Climate-driven dietary change on the Colorado Plateau, USA and implications for gender-specific foraging patterns
Cite this dataset
Louderback, Lisbeth (2021). Climate-driven dietary change on the Colorado Plateau, USA and implications for gender-specific foraging patterns [Dataset]. Dryad. https://doi.org/10.5061/dryad.w9ghx3fq3
Complementary archaeological and paleoenvironmental datasets from North Creek Shelter (Colorado Plateau, Utah, USA) are analyzed using the diet breadth model, revealing human dietary patterns during the early and middle Holocene. Abundance indices are derived from botanical and faunal datasets and along with stone tools, are used to test the prediction that increasing aridity caused the decline of high-return resources. This prediction appears valid with respect to botanical resources, as high-ranked plants drop out of the diet after 9800 cal BP and replaced with low-ranked, small seeds. The prediction is not met, however, with respect to faunal resources: high-ranked artiodactyls are consistently abundant in the diet. The effects of climate change on dietary choices are also examined, finding that increased aridity coincides with greater use of small seeds and ground stone tools, but not with increases in low-ranked fauna, such as leporids. The patterns observed from the North Creek Shelter botanical and faunal datasets may reflect different foraging strategies between men and women, thus accounting for the discrepancy that low-ranked plant resources became increasingly abundant in the diet without a corresponding decrease in abundance of high-ranked artiodactyls. If so, then archaeological records with similar datasets should be re-examined with this perspective.
Faunal Dietary Patterns
Faunal remains were recovered from a total of 53 substrata across strata II through VI. Previous evaluations of NCS faunal remains did not properly account for taphonomy, thereby potentially including non-cultural taxa (e.g. carnivores and rodents) in analyses of diet breadth. This was avoided by using the annotated data records and segregating specimens into human and non-human accumulations based on burning and cut marks as cultural markers. Taxa were included using the lowest taxonomic category that could be assigned with confidence. Taxa represented by a single specimen in any given substratum were excluded in order to minimize the effects of an accidental movement of specimens across strata.
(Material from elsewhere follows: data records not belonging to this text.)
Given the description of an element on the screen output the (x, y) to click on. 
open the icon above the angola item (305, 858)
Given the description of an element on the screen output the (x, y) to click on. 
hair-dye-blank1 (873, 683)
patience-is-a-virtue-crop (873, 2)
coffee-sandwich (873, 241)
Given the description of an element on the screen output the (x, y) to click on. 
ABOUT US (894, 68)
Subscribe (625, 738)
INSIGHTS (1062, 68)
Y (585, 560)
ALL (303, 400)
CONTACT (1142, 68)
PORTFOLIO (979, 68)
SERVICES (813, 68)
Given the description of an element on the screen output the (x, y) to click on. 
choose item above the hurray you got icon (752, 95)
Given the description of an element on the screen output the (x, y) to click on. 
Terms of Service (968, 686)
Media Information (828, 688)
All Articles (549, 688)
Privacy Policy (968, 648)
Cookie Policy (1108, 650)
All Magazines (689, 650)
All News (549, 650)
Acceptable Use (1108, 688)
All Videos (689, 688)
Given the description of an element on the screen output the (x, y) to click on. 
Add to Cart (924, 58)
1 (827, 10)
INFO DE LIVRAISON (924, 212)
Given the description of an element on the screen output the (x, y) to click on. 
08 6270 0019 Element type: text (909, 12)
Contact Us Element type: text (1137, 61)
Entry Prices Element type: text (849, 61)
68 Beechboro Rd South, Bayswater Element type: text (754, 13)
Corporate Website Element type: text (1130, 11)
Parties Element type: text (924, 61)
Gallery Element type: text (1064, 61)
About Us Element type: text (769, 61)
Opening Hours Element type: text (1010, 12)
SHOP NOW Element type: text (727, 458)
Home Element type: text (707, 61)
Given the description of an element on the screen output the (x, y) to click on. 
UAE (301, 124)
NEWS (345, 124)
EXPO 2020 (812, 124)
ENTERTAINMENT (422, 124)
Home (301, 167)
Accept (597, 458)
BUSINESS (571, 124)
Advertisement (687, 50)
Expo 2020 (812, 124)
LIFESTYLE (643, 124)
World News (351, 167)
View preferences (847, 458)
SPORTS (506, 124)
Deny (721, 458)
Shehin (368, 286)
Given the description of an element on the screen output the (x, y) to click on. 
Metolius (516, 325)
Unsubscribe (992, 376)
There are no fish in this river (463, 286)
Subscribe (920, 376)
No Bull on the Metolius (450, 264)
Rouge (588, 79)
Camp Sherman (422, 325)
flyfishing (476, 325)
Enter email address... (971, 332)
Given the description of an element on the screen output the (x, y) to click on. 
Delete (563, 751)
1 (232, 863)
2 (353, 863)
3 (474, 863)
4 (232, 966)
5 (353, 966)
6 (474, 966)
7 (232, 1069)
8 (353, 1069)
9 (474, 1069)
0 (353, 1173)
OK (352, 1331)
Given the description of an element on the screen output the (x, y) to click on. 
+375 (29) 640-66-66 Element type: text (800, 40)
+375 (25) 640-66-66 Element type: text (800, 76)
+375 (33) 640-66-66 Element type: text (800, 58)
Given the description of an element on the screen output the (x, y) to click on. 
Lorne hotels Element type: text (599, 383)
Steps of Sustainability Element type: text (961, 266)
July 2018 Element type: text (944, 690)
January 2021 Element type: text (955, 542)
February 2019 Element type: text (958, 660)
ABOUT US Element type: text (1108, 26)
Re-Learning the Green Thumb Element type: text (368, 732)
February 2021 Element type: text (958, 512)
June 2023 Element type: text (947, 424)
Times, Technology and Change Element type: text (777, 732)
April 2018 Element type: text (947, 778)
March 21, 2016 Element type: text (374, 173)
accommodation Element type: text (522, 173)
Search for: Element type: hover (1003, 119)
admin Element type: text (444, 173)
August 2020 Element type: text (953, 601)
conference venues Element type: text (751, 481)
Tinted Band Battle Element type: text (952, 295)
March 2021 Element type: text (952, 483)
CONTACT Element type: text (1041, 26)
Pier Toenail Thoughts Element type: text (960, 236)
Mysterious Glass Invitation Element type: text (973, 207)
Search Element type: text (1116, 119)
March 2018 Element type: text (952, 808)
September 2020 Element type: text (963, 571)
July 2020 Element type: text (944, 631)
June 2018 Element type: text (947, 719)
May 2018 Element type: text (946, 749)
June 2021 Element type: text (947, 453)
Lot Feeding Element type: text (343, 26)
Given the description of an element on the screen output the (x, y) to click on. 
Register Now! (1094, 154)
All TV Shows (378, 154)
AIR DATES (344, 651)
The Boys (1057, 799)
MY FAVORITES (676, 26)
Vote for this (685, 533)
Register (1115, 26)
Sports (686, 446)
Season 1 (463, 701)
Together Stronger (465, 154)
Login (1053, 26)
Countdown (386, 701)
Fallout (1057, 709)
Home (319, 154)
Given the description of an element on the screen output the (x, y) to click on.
Botanical Dietary Patterns
Macrobotanical remains (e.g. seeds, seed coats, fruits) were recovered by flotation analysis from hearth features (n=156) excavated from 38 substrata spanning all cultural strata (II - VI). Identification of certain families is made possible by their diagnostic characteristics such as the thick, ovoid and large seed coats of Pinaceae or the angular, elongated and small achenes of Asteraceae. Certain genera are also identified in this way; for example, the lenticular, beaked and rimmed seeds of Chenopodium. C. berlandieri was isolated from all other Chenopodium spp. seeds because it has a distinctive reticulate pericarp and seed coat patterning (Holmgren et al. 2012). Rhus sp. (sumac) seeds are ovoid with a radicle bulge (these specimens are distinctively striated, perhaps due to pericarp impression). In three cases are materials identified to species, Atriplex confertifolia (shadscale) by its two-winged fruits, Achnatherum hymenoides (Indian ricegrass) by its distinctive flask-shaped achene, and Solanum jamesii by its distinctive starch granules (Louderback and Pavlik 2017). Unidentified and indeterminate seeds and fruit are not included in the dietary analyses. The lowest possible taxonomic level was determined by using contemporary reference material from herbaria, seed reference collections, as well as plant specimens gathered at the study site itself.
Ninety-four ground stone tools spanning strata V and VI were analyzed for starch granules. The majority of tools were made from sandstone (88%), with quartzite (6%), volcanics (5%) and granite (1%) comprising the remainder. The weight of the tools varied from 4 grams to approximately 13.5 kilograms (see Louderback 2014 for ground stone inventory and data). Starch granules were extracted following the protocols outlined in Louderback (2014) and Louderback et al. (2015) and granules were identified using the approached outlined in Louderback et al. (2017). Only starch granules with eccentric hila have been positively identified (Louderback and Pavlik 2017). Because there is no way to determine an absolute count of starch granules, NISP is based on the number of ground stone tools that yielded identifiable granules in each substratum. For example, in substratum Vt, three of the twenty ground stone tools bore granules assigned to Solanum jamesii and, therefore, the NISP value for S. jamesii in substratum Vt is three.